Time capsule for this episode: 1759

In celebration of Early Musica America’s 25th anniversary, we’re looking back at the past winners of its competitions, which include three recording competitions and three Medieval/Renaissance performance competitions. This is part one of each group’s road to success since winning.

Ensemble La Rota explores the Middle Ages

The Montreal-based Ensemble La Rota won in 2006 for their dynamic program of medieval repertoire. Almost immediately the quartet was given a recording contract with the Canadian label ATMA Classique. Around the same time, they also won or were finalists, in several international competitions. La Rota has concertized extensively on both sides of the Atlantic, appearing at many prestigious early music festivals.

Asteria and the Medieval Love Duet

In 2004, the winner of the inaugural Medieval/Renaissance performance competition was Asteria, a duo comprised of soprano Sylvia Rhyne and lutenist Eric Redlinger. Since then, the duo has performed across the U.S., and throughout Europe and Mexico. The fruits of their labor are evident in the recording of Burgundian chanson, a repertoire they specialize in.

- - -

▸ **THE TASKS**:
• a. Please update the passage on competition winners from the words "In celebration of" through "early music festivals.", with "quartet" swapped for "group".
• b. Carry the passage on competition winners forward, starting right after its final sentence.

- - -

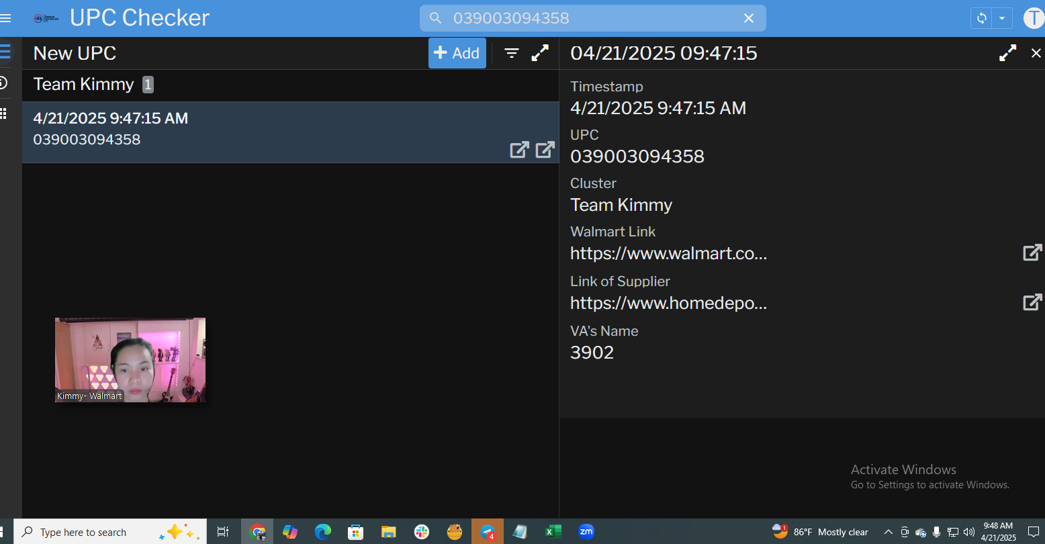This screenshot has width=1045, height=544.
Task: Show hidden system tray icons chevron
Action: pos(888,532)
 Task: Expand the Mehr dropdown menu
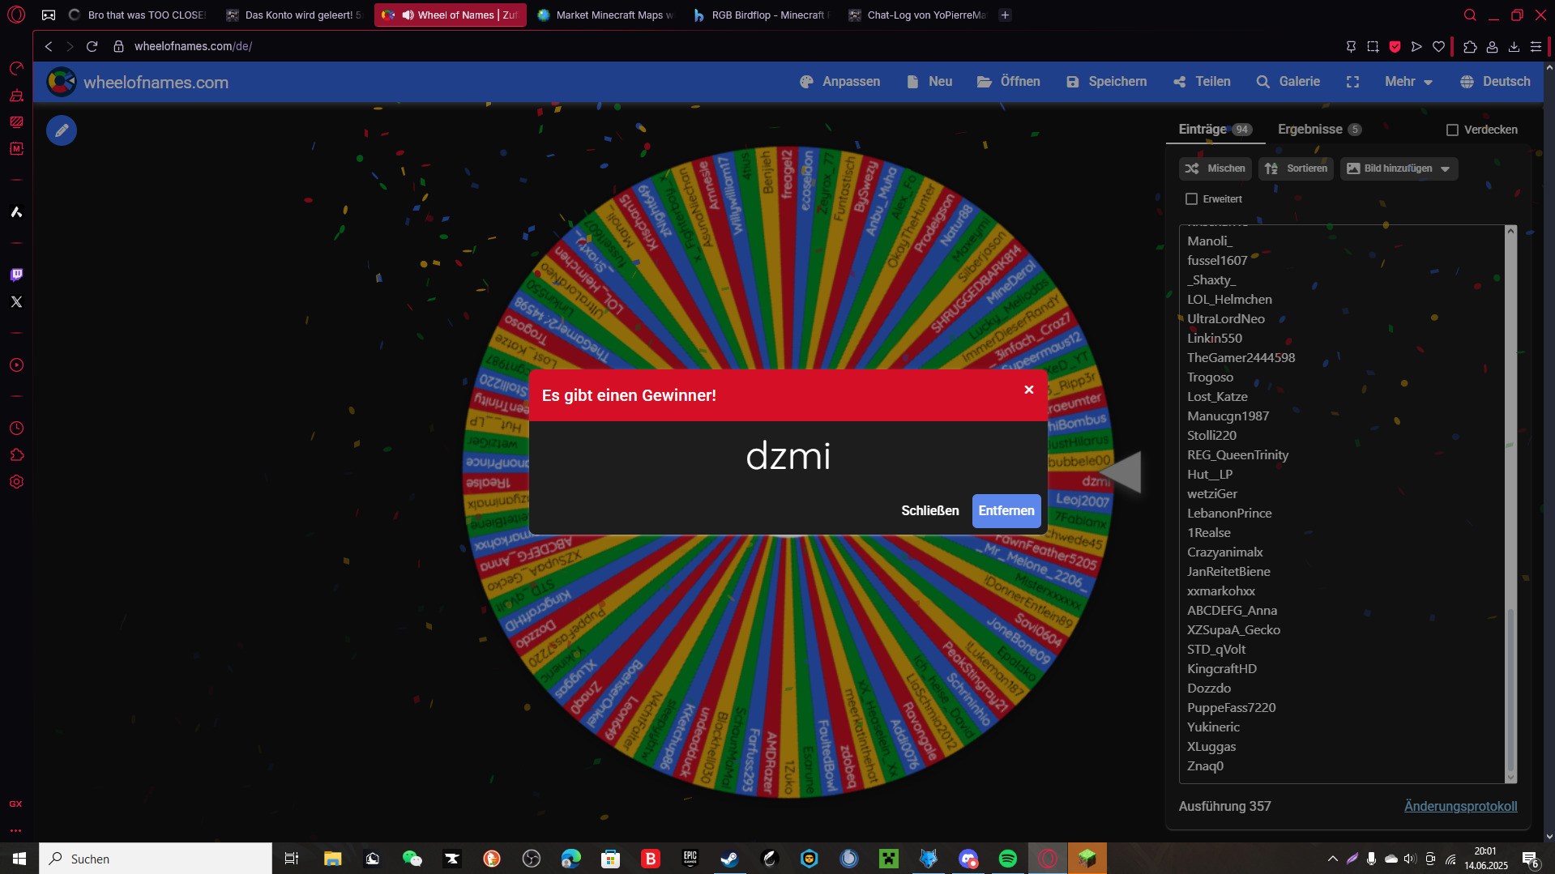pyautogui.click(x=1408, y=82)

- - -

▸ **IN RESPONSE**:
• a.
In celebration of Early Musica America’s 25th anniversary, we’re looking back at the past winners of its competitions, which include three recording competitions and three Medieval/Renaissance performance competitions. This is part one of each group’s road to success since winning.

Ensemble La Rota explores the Middle Ages

The Montreal-based Ensemble La Rota won in 2006 for their dynamic program of medieval repertoire. Almost immediately the group was given a recording contract with the Canadian label ATMA Classique. Around the same time, they also won or were finalists, in several international competitions. La Rota has concertized extensively on both sides of the Atlantic, appearing at many prestigious early music festivals.

• b.
Catacoustic Consort and the Italian Baroque

The Cincinnati-based Catacoustic Consort was the winner of the 2002/03 EMA/Naxos recording competition. Director Annalisa Pappano credits the ensemble’s ensuing professional success to the win, both on a local and national level. The recording prize gave the ensemble an opportunity to make a CD with Naxos Records. Entitled “The Italian Dramatic Lament,” the recording offered international recognition and acclaim.

Featured Release: Jordi Savall

Our featured release is an Alia Vox label recording of music from the time of Louis XV. Jordi Savall directs Le Concert des Nations in a program that revolves around the Concert Spirituel, a special concert series founded in Paris during Louis XV’s reign.

The program focuses on three immensely popular composers heard throughout the life of the series, including Arcangelo Corelli, Jean-Philippe Rameau, and Georg Philipp Telemann. Savall not only directs, but appears as soloist in a performance of Telemann’s Ouverture and Suite in D major for viola da gamba, strings, and basso continuo.